We had a very successful vet visit this morning. Dreading the potential outcome of Sheila and Bridgit's pregnancy checks, we decided to tackle them first. We were thrilled when our vet announced that Sheila is most certainly pregnant, carrying low in the left uterine horn (which explains why I couldn't bump the calf...wrong side, under the rumen), but she's only 7 to 7.5 months along! Bridgit, too, is pregnant, a little less further along. Both are bred by Umberto of Hem-Loch, the second bull we had visit last year. We're not sure why Tabor didn't breed Sheila (Bridgit was under-conditioned, meaning too thin, so that's why he didn't cover her), but it will work better for us to have both ladies calve around the same time. We might be taking at least one cow/calf pair to the fairs this year. That'll be a brand new experience!
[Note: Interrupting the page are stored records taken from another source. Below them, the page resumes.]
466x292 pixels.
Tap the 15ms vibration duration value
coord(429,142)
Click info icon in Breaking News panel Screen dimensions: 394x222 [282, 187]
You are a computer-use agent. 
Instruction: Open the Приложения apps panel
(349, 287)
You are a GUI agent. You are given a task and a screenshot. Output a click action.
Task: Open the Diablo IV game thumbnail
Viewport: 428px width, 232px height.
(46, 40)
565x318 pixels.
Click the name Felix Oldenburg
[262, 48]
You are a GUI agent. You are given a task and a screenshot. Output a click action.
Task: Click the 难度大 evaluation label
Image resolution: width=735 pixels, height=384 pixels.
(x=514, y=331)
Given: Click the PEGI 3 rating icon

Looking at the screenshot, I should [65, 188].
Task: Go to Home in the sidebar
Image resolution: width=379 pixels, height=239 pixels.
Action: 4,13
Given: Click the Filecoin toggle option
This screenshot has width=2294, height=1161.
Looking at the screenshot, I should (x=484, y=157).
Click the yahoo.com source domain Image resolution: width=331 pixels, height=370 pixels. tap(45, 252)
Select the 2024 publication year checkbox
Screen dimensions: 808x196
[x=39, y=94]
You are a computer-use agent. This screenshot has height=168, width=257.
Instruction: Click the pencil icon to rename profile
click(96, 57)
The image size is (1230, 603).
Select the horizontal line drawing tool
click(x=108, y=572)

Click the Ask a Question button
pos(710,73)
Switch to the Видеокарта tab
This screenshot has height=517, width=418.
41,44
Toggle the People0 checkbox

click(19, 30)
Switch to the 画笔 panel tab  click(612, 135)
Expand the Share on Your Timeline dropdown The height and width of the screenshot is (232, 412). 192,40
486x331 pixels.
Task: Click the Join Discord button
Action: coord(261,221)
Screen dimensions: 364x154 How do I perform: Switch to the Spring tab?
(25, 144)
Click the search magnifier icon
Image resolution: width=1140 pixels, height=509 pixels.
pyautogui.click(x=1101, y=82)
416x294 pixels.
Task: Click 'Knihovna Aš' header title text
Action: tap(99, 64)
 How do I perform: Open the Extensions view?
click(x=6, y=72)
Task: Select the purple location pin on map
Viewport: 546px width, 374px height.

Once that ordeal was over, we switched gears and went into the other pasture. Paul fashioned a second v-squeeze out of two stock panels borrowed from a neighbor and three 4x4 wooden posts buried sturdily in the ground. It worked like a dream, almost better than our other setup. (Plus, since the rain decided to hold off until we were done, the lack of shelter didn't matter.) We put little Natalie in first for her vaccinations, and she was a good girl. That's actually the first time we've been able to lay hands on her (ha ha, you can't get away now!). We plan to halter her again and work on just gentling her by combing and giving her little leading lessons without a negative vet visit as the "reward."
Finally, we brought T-Bone in for his nose piercing. Our vet was very careful and slow, first giving him a mild sedative to mellow him out, then injecting something to block the nerves to the nose, and squirting copious amounts of Novocaine or something into the piercing area to deaden the mucus membranes. He feels that making the experience as pleasant as possible would help make him easier to work around (especially around his head) as time goes on. Once he was sure T-Bone couldn't feel it, he made the piercing using a trocar, a two-piece metal device normally used to relieve an animal from a bloating rumen (which can be fatal). After he had the trocar installed, he threaded the now-open, sharp pointed ring through in the opposite direction using the hollow tube part of the trocar as a guide. He inserted the tiny screw that holds the two ends of the ring together and keeps it closed, and T-Bone went on his merry (slightly unsteady, mellow) way. According to the vet, it'll take about 2 weeks for the wound to heal. Afterward, having that ring will allow T-Bone's new owners much greater control any time they need to work with him for any reason. (Bulls follow their noses much better than halter ropes or other means. Plus, if you tie them by the nose, which is a requirements for bulls of a certain age at fairs and shows, they're less likely to get loose.)
It was a good day, one we're very glad to have behind us, and one, happily, with a positive outcome all the way around!
T-Bone sporting his new manly nose ring. He's looking so grown up!